In 1972 werd Hagebeuk opgevolgd door Frans Buissink (links), die samen met zijn redacteuren Jan de Rooij en Jan van Erp nog enkele verwoede pogingen doet om de dalende oplage tegen te gaan. Toen in 1974 aan Pep weinig meer werd verdiend, moest flink bezuinigd worden. Het aantal pagina's ging van 48 terug naar 32 en om dit een beetje goed te maken, werd in zwart-wit een bijlage van 20 à 24 pagina's meegeniet onder de naam Peptoe. In deze bijlage verschenen complete verhalen van licentiestrips als 'Comanche' (Hermann en Greg), 'Blueberry' (Giraud en Charlier) en 'The Spirit' (Will Eisner) en 'Ton en Tineke' (Attanasio).
Redactie Pep in 1973, door Willy Lohmann.
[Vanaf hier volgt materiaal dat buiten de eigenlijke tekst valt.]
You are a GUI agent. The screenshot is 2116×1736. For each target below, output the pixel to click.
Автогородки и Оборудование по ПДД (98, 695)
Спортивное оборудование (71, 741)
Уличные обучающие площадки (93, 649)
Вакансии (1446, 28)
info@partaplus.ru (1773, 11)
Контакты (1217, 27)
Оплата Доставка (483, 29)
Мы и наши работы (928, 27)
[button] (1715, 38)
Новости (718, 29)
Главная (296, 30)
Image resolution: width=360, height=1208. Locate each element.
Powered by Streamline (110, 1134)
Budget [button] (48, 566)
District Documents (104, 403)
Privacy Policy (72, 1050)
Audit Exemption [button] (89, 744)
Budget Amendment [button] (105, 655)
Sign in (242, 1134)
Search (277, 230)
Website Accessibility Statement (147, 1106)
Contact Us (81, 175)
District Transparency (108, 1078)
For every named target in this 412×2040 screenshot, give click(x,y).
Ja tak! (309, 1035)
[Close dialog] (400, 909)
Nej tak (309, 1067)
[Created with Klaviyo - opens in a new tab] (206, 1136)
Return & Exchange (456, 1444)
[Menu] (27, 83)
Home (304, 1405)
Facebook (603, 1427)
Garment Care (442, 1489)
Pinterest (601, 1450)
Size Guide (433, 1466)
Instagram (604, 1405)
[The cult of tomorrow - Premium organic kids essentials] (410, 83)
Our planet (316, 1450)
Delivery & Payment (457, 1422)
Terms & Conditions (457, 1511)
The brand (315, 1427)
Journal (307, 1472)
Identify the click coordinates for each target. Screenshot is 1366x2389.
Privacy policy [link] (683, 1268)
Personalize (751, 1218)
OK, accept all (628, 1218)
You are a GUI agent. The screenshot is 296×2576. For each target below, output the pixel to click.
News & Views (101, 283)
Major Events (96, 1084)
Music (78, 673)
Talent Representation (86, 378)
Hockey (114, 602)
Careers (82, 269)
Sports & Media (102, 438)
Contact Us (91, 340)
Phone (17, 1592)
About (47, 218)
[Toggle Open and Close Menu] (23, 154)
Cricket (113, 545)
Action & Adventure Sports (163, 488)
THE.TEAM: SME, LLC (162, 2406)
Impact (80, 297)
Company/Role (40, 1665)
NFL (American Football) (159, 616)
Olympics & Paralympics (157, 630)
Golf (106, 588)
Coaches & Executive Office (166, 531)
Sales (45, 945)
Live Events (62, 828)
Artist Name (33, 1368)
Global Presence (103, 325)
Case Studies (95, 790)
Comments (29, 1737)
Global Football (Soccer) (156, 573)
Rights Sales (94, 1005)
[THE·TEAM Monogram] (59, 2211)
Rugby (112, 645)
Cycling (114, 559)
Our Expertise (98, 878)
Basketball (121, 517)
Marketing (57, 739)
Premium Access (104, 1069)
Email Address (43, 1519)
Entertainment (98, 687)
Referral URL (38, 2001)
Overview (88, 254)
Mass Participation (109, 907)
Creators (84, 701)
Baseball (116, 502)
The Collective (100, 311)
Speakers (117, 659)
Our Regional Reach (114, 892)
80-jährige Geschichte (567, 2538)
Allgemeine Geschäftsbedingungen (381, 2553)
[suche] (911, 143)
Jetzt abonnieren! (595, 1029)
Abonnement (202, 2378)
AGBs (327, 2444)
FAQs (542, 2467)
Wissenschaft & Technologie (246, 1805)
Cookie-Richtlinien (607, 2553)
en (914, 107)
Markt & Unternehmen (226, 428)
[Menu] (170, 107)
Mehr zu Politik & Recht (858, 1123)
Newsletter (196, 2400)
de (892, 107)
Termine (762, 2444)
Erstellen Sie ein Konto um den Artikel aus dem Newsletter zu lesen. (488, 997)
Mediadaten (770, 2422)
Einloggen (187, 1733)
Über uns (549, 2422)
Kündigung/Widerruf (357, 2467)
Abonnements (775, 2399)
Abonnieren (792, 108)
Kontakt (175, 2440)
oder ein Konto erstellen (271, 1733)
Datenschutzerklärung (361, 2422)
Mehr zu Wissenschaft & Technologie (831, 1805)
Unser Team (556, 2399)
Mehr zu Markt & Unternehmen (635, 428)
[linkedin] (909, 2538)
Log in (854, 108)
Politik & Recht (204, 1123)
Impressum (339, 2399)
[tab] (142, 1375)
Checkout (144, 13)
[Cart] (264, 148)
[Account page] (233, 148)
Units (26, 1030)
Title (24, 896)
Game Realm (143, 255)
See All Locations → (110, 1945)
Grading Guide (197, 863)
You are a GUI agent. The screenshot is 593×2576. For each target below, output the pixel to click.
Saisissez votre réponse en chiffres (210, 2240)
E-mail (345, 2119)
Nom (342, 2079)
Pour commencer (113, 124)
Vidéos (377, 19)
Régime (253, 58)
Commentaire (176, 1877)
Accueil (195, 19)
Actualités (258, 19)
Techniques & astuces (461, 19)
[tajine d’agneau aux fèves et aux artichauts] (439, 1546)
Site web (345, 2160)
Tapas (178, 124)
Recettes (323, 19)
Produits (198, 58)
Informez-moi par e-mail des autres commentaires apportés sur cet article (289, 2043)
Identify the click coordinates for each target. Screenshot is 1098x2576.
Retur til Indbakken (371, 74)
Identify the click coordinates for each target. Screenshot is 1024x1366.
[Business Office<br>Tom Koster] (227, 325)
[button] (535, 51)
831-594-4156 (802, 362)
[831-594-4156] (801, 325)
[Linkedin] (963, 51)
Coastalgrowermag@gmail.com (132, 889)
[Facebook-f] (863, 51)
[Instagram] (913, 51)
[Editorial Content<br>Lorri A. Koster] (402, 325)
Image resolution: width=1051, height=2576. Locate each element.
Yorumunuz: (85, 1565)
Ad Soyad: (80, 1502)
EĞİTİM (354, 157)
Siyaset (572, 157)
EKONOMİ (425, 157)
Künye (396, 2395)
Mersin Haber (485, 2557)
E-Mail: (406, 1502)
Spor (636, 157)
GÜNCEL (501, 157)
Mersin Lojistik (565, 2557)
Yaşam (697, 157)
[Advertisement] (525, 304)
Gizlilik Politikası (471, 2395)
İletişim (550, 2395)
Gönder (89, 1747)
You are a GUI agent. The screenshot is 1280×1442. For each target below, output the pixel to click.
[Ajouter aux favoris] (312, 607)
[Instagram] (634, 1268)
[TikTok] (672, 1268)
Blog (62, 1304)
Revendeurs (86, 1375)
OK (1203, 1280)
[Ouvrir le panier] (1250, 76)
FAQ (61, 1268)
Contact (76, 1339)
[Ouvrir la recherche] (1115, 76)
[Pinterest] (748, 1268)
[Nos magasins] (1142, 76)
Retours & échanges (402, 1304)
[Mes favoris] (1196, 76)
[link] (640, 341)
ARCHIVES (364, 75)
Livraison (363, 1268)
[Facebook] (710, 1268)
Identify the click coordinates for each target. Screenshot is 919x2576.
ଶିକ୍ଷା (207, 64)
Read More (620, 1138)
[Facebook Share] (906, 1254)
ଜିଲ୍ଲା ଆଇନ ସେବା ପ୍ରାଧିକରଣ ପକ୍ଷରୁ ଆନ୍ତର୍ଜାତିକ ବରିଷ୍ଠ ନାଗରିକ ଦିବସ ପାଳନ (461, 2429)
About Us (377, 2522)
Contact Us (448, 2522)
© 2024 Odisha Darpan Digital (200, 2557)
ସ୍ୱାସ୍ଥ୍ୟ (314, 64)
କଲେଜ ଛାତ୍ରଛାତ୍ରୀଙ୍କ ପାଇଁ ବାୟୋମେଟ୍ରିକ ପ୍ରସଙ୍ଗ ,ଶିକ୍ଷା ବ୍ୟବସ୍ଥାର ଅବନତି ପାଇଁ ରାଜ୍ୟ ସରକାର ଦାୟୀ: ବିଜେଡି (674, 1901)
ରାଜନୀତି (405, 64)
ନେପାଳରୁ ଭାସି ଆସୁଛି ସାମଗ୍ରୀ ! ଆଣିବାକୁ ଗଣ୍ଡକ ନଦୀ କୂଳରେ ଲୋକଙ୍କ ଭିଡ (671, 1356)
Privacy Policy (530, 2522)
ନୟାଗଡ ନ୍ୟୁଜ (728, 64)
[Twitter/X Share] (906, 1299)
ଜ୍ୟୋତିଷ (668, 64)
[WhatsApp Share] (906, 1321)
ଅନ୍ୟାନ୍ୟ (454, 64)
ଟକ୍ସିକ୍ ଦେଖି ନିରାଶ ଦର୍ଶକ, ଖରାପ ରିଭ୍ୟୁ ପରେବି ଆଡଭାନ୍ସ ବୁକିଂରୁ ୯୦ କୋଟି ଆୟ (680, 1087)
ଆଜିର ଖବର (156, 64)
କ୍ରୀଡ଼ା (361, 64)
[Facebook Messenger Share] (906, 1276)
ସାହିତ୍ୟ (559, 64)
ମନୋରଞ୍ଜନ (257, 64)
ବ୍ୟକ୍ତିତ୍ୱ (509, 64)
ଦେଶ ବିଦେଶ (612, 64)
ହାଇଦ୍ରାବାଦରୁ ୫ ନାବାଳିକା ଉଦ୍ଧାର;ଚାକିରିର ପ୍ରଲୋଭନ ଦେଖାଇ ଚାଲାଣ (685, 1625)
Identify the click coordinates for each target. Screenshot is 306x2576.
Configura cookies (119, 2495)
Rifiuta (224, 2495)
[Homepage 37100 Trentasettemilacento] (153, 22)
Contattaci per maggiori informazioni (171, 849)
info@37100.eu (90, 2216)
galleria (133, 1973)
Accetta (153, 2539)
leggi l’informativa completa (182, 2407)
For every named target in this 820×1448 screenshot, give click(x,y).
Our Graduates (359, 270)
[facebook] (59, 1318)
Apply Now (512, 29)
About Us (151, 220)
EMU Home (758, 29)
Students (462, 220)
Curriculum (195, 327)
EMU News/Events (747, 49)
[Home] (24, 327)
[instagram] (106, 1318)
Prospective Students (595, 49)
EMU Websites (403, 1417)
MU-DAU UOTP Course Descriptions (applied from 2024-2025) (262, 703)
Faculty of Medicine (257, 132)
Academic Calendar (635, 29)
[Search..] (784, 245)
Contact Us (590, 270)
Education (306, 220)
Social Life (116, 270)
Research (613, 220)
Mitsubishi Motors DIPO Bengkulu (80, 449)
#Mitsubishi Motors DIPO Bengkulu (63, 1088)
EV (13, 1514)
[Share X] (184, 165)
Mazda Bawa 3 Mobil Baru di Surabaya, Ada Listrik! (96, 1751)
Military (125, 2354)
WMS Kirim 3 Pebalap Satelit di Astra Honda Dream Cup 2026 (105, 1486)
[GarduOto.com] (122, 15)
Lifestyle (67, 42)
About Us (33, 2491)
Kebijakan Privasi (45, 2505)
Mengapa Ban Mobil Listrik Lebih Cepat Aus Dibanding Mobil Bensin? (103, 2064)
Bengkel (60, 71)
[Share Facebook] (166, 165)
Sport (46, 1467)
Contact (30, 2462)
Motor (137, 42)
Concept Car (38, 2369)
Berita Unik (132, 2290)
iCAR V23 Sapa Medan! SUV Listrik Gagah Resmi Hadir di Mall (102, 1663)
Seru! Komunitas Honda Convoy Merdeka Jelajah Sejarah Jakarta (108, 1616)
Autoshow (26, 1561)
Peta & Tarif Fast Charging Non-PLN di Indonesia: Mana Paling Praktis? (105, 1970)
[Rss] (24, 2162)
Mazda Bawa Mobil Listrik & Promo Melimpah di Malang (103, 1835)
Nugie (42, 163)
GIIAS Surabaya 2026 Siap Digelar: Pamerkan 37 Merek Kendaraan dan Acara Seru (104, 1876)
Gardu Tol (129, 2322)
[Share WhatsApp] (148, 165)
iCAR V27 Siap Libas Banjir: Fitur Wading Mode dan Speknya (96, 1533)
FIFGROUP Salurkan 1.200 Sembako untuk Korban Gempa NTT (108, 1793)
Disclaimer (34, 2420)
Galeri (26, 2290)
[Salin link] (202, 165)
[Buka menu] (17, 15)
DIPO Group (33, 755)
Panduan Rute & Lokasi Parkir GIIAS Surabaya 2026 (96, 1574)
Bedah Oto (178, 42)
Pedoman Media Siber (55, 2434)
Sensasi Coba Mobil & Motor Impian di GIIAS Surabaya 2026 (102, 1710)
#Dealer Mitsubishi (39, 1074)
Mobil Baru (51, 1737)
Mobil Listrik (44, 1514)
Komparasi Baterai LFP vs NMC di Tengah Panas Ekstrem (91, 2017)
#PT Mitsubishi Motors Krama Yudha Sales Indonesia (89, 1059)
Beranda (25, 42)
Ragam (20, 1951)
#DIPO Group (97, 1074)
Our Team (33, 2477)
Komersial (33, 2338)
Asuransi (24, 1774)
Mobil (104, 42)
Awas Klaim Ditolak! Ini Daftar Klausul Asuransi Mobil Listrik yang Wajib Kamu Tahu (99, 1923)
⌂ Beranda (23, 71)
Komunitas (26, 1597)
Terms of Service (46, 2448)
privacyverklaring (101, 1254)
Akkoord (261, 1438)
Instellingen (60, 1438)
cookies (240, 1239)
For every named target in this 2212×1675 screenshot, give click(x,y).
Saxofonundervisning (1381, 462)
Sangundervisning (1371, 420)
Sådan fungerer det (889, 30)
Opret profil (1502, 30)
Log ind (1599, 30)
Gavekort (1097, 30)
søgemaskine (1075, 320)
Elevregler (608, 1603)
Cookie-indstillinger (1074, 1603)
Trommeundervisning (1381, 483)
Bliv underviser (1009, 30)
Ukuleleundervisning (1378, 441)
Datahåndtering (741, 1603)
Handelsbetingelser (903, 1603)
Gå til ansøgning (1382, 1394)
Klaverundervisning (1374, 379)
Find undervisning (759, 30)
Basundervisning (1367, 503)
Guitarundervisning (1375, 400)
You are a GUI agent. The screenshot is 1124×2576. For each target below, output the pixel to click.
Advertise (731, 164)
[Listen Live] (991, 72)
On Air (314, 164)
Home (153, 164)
Vanaf linksboven, tegen de klok in: een schoonmaakster, Jan de Rooij, Cees de Groot, Frits van der Heide, een tekenaar, Jan van Erp, Maarten Boom (op poster), Anneke van Wissen, een secretaresse en Frans Buissink (staand)
Omdat het met Sjors ook niet goed ging, werd met de gedachte gespeeld om de twee bladen samen te voegen, in de hoop dat de lezersschare van beide bladen bij elkaar kon worden opgeteld. Eind 1974 werd een proefnummer genaamd SJOOK samengesteld, met 'De Generaal' van Peter de Smet op de cover. In week 40 van 1975 (3 oktober) vond de fusie zijn uiteindelijke vorm in Eppo, onder leiding van Frits van der Heide. Dit blad is genoemd naar het figuurtje 'Eppo' van Uco Egmond, dat vanaf 1974 in Pep had gestaan.